There are heaps of things in the world that need good design. At "21_21 DESIGN SIGHT", we look at each of those things, one by one. It's a place where people become aware of such specific things, and now, after five years, we're getting an increasingly substantial response.
Everything in front of my eyes is interesting!
When you look at things from the perspective of design, there is absolutely nothing that is uninteresting. For example, when I was planning an exhibition on Jomonese, we discovered numerous important keywords to describe the Jomon period - words that contemporary society has forgotten about. And at the "Temahima" exhibiton which was themed on food and lifestyle in the Tohoku region, we learned about Tohoku's long and wonderful tradition of handmade things, and saw how we could make them relevant today.
It is a printing book titled "JOMONESE" published by Bijutsu Shuppan Holdings Co., Ltd. after an exhibition "Jomon-Jin (Jomonese)" held at the National Museum of Nature and Science in Ueno based on a thought "we have something to learn from lifestyles of period of Jomon". All picture including the one on the cover page were taken by photographer, Yoshihiko Ueda. They are pictures of male and female remains from Jomon era. This big-sized book shows anthropological feature of Jomonese and how they lived the era.

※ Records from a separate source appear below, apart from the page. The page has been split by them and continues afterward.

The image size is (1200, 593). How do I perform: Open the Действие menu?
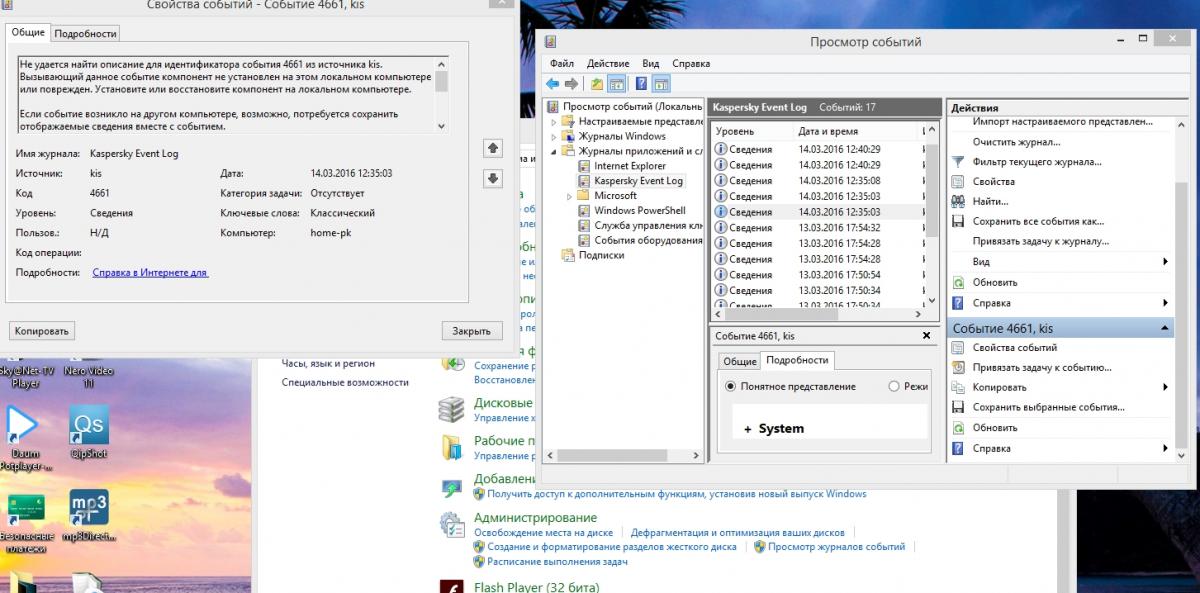(x=607, y=63)
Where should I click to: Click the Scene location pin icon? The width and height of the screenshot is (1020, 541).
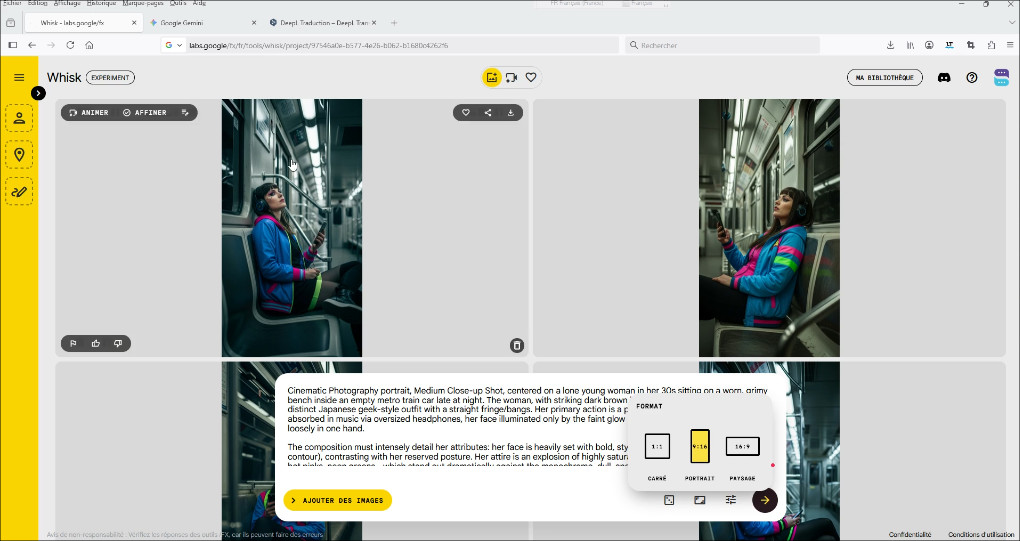19,154
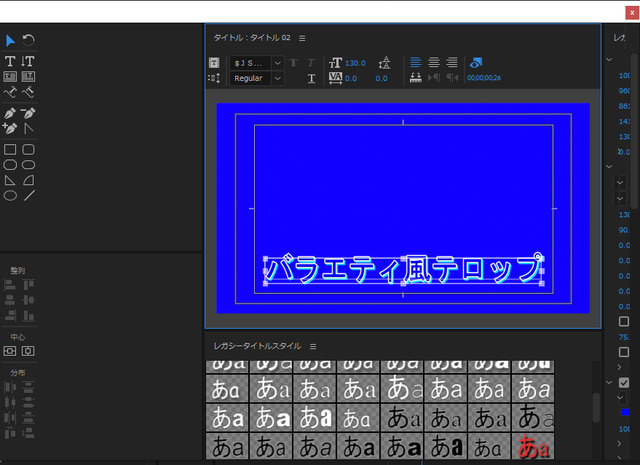The height and width of the screenshot is (465, 640).
Task: Select the arrow Selection tool
Action: [x=10, y=40]

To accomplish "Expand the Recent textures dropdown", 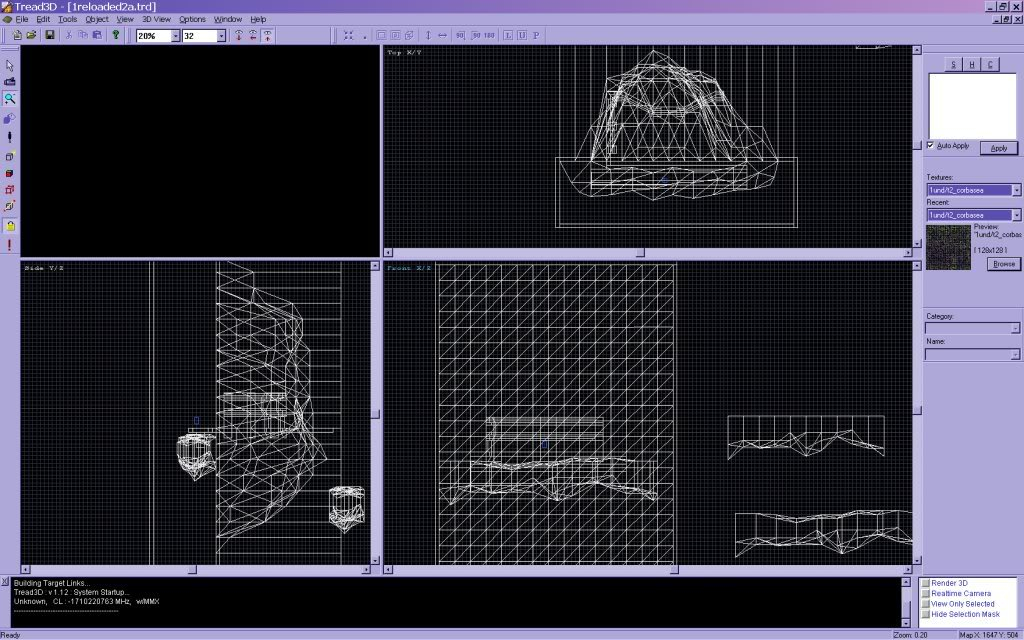I will (x=1016, y=215).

In the past, when people asked me, "What's the next thing you want to do?" I would feel afraid of not having a ready reply, and would blurt out that I wanted to design a car or some household appliance. Now though, the project that is sitting right in front of my eyes is always interesting to me. And I want to be serious and riveted on whatever is in front of me.
Nowadays, to be serious is the most radical thing to be. What used to be a "radical" in the past is no longer radical these days because it has become just a pattern. Everyone is trying not to be serious now. So in order to go to the other extreme, you have to be utterly and thoroughly serious, and thus be "dangerous" . I mean dangerous in a good sense. To continue being dangerous in this way gives me the greatest pleasure.